I thought it time to change the subject.
“The Aschers?” I said. “Ever see them now?”
“I met her in the Park on Sunday. She’s Red Crossing. Had on the most elaborate costume you ever saw. Imagine a nurse’s uniform brought up to the standard of the highest art, or perhaps I ought to say an artistic dress with the red cross for motif. She told me that she expects to go to the Front next week.”
“Thank God she didn’t go sooner! She might have nursed me if she’d been there in time.”
“She’d have done it all right,” said Gorman. “I hear she’s a splendid organiser in spite of her clothes. Always was a remarkable woman, though you didn’t care for her. There’s been a lot of trouble about Ascher.”
“Did he go bankrupt?”
“Oh, dear no. Quite the contrary. All that financial part of the business was well managed and there wasn’t any serious smash-up. They say that Ascher helped a lot, in fact that it was very largely his advice which the Government took.
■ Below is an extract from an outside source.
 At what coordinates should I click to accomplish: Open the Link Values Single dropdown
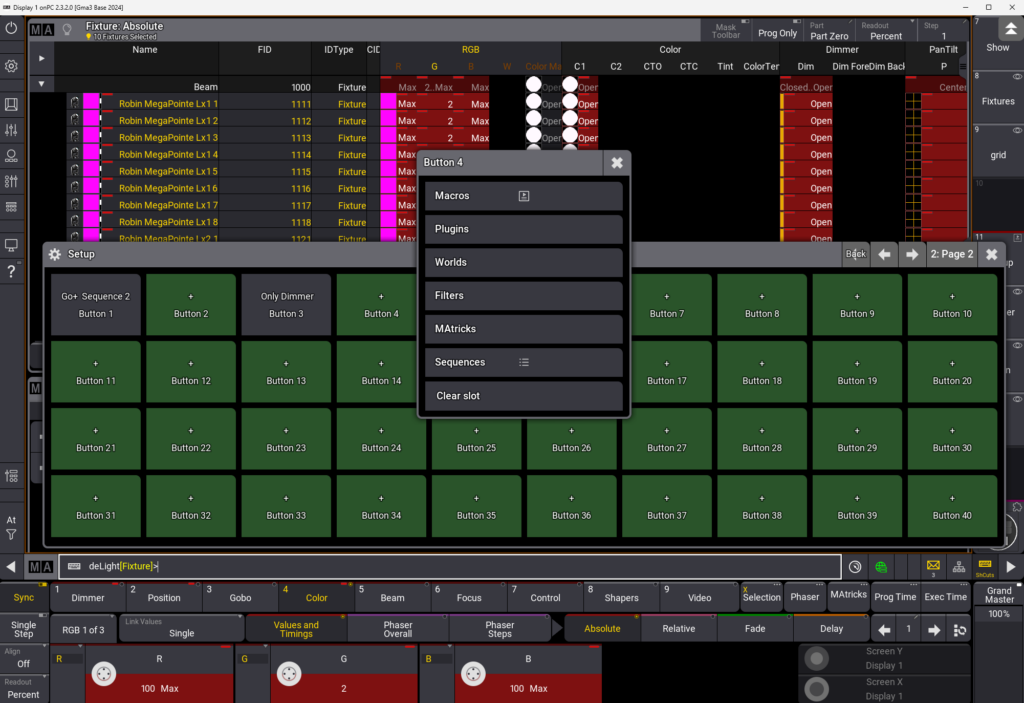click(181, 628)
All the same a lot of people turned on him afterwards, in spite of all I did to get him naturalised. They wanted to imprison him; but that was absurd. It’s all very well to round up ordinary Germans, barbers, waiters and people of that sort, and put them in concentration camps. But you can’t imprison a man who’s worth millions. That sort of thing isn’t done in any civilised state.”
“Besides,” I said, “Ascher didn’t deserve it.”
“Of course not. But that wouldn’t have saved him. In fact that has nothing whatever to do with the matter. Popular opinion ran very strongly against Germans, whether naturalised or not. And things were beginning to look very nasty for Ascher. However, we managed all right.”
“How?”
“Oh,” said Gorman, “in the usual way. Diverted it.”
“Gorman,” I said, “I’m afraid I’m getting stupid. Fighting must have muddled my brain. I don’t quite follow you. What did you divert?”
“Popular opinion,” said Gorman. “We turned it away from Ascher, started everybody hunting a fresh hare. It wouldn’t have done to imprison Ascher, really wouldn’t, for a lot of reasons; so we all began making speeches about beer. Temperance, you know; I made one myself. Then everybody forgot about Ascher and things settled down.”
“Politics aren’t as dead as you said they were, Gorman. You politicians——”
“It’s all very well sneering at politicians, and I don’t mind your doing it, not a bit, especially as you’re wounded. But if it hadn’t been for us politicians—— Tell me this now, is there anybody else in the country who can divert popular opinion from an awkward subject?”
I do not suppose there is. But I did not care to argue about it.
“Do you think,” I said, “that Ascher ever regretted his decision?”
“What decision? Oh, to stay in England? No. I don’t think he ever has. He’s done pretty well for himself in spite of any little trouble there’s been. I should say he’s no worse off than he was.”
“I wasn’t thinking of the matter from a business point of view,” I said.
“From every other point of view,” said Gorman, “he was wrong. A man ought not to go back on his country under any circumstances whatever.”
“I don’t agree with you,” I said.
“His conscience,” said Gorman, “if financiers have consciences which I doubt——”
“Some day,” I said, “when I’m a bit stronger, we’ll argue the whole thing out.”
We have argued it out, since then, twenty times at least. We are no nearer reaching a conclusion than we were.